Shah Rouf, the Indian-born Briton who for the last three years has been at the helm of Romanian operations of the Aviva group, is to leave next month for a CEO position in Sri Lanka. He leaves behind a business that has grown, but is yet to become profitable.
The crisis year 2009 and the private pension campaign in 2008 have been the most difficult times for Shah Rouf (39), but also the best times, according to him.
"Aviva missed out on the time when the life insurance market was growing in 2000-2003, but we made up for it. I think 2009 was a very good year, we managed to boost our sales, and are now in positive territory," Rouf says.

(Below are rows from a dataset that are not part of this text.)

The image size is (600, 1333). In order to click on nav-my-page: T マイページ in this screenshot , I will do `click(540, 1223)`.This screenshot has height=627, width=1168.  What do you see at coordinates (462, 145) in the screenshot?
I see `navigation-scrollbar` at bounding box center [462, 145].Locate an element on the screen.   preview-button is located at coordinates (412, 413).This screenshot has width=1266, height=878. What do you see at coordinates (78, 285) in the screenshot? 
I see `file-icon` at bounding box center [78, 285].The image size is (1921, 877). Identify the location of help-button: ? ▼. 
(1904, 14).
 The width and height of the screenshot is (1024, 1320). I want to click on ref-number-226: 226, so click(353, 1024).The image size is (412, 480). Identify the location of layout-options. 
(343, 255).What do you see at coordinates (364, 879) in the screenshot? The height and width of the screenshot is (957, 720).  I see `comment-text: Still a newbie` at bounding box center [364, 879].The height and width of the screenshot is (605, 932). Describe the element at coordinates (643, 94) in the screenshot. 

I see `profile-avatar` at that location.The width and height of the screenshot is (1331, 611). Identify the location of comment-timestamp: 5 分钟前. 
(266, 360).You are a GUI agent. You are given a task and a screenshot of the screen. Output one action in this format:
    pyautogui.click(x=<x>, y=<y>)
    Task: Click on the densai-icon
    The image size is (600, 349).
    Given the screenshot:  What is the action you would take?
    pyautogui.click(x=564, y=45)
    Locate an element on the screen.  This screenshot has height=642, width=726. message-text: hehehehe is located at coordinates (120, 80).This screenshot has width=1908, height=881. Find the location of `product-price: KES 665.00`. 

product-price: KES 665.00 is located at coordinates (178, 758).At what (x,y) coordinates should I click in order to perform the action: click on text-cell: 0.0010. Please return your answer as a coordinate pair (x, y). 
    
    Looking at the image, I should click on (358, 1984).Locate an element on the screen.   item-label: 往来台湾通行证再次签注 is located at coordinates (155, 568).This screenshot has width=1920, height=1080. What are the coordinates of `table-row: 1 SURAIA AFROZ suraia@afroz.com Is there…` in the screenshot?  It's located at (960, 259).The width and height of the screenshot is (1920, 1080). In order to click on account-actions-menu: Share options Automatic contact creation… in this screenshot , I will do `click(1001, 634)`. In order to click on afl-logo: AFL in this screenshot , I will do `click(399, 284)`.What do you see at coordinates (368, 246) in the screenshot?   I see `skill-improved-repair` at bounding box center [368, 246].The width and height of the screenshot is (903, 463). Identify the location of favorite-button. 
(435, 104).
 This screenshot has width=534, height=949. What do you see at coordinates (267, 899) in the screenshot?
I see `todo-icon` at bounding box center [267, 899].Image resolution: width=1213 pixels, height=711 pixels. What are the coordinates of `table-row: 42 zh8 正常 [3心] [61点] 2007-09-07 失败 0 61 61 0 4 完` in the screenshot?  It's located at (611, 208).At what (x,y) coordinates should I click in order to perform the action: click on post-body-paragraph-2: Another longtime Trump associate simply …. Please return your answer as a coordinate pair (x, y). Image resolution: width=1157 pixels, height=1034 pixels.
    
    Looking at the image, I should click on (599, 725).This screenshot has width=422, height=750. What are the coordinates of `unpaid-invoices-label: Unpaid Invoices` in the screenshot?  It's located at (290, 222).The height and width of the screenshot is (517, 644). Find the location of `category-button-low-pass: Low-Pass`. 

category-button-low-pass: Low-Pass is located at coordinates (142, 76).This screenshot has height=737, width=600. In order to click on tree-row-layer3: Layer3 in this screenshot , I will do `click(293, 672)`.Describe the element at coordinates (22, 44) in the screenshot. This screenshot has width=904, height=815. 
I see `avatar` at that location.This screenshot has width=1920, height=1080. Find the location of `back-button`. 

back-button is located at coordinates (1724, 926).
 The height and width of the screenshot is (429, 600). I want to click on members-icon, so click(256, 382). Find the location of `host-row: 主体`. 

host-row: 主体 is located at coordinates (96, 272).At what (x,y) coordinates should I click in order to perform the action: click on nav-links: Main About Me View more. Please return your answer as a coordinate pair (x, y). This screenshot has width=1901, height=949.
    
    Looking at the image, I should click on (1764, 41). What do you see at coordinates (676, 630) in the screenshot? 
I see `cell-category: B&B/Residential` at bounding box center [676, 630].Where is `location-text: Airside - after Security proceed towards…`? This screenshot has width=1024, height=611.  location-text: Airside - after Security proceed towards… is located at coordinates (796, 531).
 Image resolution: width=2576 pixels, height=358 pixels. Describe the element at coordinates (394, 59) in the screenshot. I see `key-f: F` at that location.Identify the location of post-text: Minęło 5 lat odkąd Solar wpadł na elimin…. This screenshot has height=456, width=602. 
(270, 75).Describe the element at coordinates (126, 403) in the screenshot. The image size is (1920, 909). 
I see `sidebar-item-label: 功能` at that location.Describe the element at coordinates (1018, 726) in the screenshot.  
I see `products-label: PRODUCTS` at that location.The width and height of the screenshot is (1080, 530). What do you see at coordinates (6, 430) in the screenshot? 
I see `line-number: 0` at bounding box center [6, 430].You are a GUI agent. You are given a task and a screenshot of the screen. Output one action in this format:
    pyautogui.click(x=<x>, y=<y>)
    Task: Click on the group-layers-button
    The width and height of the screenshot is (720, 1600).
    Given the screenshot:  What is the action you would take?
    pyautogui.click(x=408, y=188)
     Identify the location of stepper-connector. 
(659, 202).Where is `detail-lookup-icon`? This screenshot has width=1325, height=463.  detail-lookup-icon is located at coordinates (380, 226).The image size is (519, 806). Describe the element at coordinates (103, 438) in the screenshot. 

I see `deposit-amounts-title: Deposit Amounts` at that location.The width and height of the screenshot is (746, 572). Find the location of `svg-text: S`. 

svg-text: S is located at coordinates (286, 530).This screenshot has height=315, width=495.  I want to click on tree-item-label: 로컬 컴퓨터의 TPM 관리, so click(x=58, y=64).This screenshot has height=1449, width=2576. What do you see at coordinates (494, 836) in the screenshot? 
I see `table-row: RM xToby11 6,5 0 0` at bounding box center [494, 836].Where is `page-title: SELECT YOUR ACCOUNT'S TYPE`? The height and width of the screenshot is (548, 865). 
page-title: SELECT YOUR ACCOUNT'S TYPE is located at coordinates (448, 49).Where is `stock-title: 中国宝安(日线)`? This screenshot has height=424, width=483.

In the first nine months of last year the life insurance market fell by 10%. In the same period, gross premiums underwritten by Aviva climbed by 5%, to around 70 million RON.
Rouf, who in mid-February will take over at the helm of a company within the Aviva group in Sri Lanka, leaves behind a life insurance company with higher turnover and a slightly higher market share. According to the latest yearly data, in 2008 the company's turnover climbed 68% against the end of 2006. The company's market share saw a slight rise, from 5.6% in 2006 to 5.8% in 2008. At the end of September 2009 Aviva accounted for 5.9% of the life insurance market.
However, Aviva has been in the red since its entry onto the Romanian market, in 2000. In 2008, for instance, Aviva Asigurari reported a 21.3 million-RON loss, compared with 15 million RON in the previous year. Shah Rouf says, however, that both the insurance company and the private pension one are expected to step into the black over the next three years.
"Our plan for the next three years, which we have recently presented to our shareholders, is to see our insurance and pension business break even in 2012."